Week 5: Reading Guide: Primary Sources on Marriage and the American Revolution
The big histories of American marriage we read in week two all identify the late eighteenth and early nineteenth-centuries (the era of the American Revolution and "Early Republic") as important periods of change. During the next two weeks we'll be looking first at a set of primary documents from this period, and then at what several prominent historians have had to say about it. Our challenge (and theirs) is to try to sort out what about marriage changed, what stayed the same, and why. How do different kinds of sources lend themselves to different kinds of stories?
Questions to think about:
- If Kathleen Brown or Laurel Ulrich were to expand her book to include this week’s primary source readings, what would they do with them? What pieces of evidence that would seem to fit in either Ulrich or Brown’s work as it stands? What pieces would seem out of place? Why?

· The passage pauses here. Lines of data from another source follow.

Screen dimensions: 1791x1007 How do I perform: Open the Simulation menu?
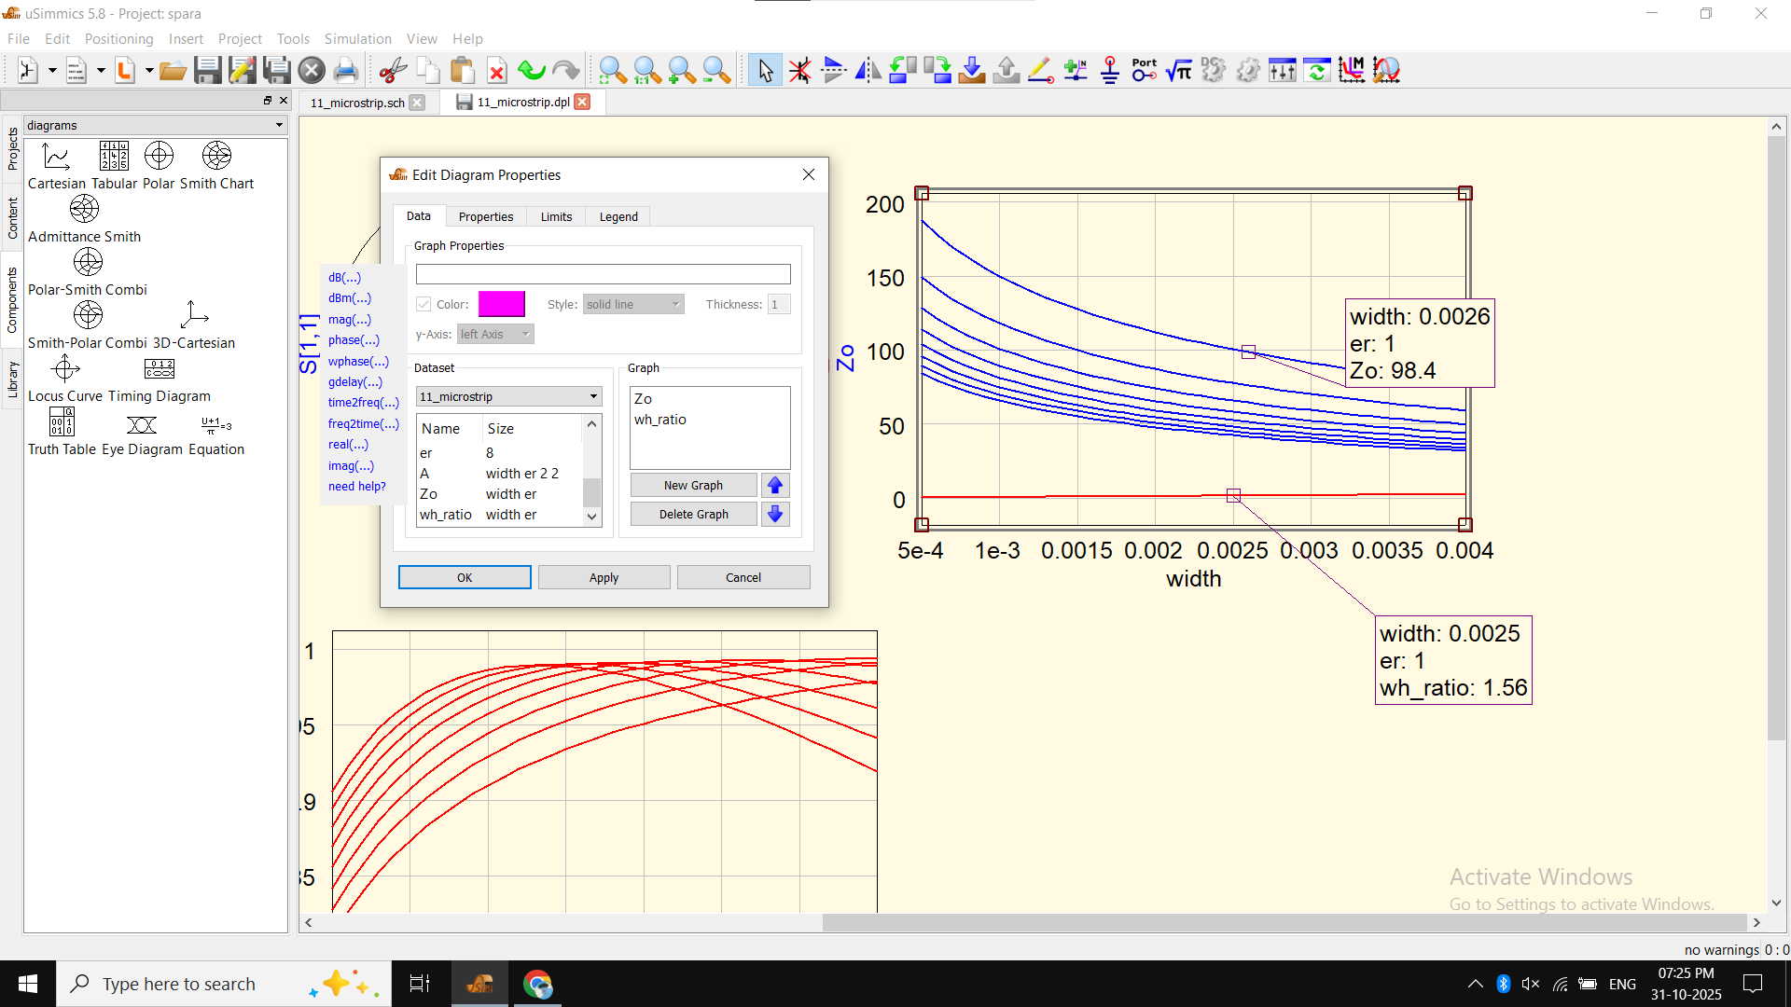point(357,38)
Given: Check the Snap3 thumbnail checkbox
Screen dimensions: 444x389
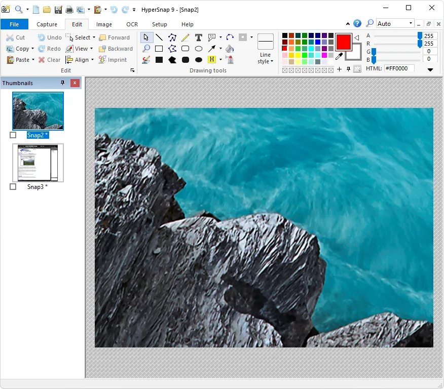Looking at the screenshot, I should tap(13, 186).
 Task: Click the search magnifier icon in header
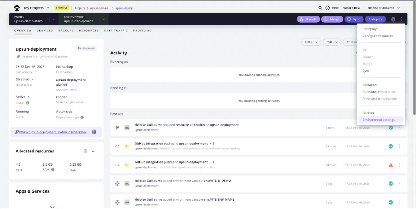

- Imagine your self in 1750, considering marriage. (You are also encouraged to imagine yourself as someone else – male or female, rich, poor, enslaved or in service . . .) How would you meet a prospective spouse? What kind of qualities would you be looking for in a mate? What would courtship be like? What would you see as your most important responsibility within the marriage? What would you do if you didn’t want to marry the prospective partners you encountered? Or if you weren’t sure about marriage at all? Now imagine yourself in 1790 in a similar situation.
Questions to write about:
Focus your paper on one of the following:
- Judging from the readings for today, did anything about marriage change between 1750 and 1790? (You can use thought question 2 as a way into this.)
- Imagine you are the lawyer of one of the unhappily married persons who appear in these newspaper ads, or of Peter Sanford or his wife. What advice would give this person about their legal options? Would this person's “friends” (meaning kin and social network) give the same or different advice? Be sure to specify whom you’ve chosen as your client, and to base your advice on the legal rules found in the William Blackstone and Thomas Jefferson readings. (Carole Shammas might also help, but you want to emphasize primary sources.) Remember that strong arguments anticipate counter arguments: What objections might advocates of this person's spouse raise if the case went to court?